**WHAT THE EXERCISE ASKS**
Copy all of the material below, line for line.
--- SOURCE INFORMATION Enclosed Below ---
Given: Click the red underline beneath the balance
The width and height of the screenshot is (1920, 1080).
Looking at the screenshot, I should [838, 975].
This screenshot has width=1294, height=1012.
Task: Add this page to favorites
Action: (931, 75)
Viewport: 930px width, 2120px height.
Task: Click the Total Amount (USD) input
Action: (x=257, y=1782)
--- End of Enclosed SOURCE INFORMATION ---
**EXERCISE SOLUTION**
Given: Click the red underline beneath the balance
The width and height of the screenshot is (1920, 1080).
Looking at the screenshot, I should [838, 975].
This screenshot has width=1294, height=1012.
Task: Add this page to favorites
Action: (931, 75)
Viewport: 930px width, 2120px height.
Task: Click the Total Amount (USD) input
Action: (x=257, y=1782)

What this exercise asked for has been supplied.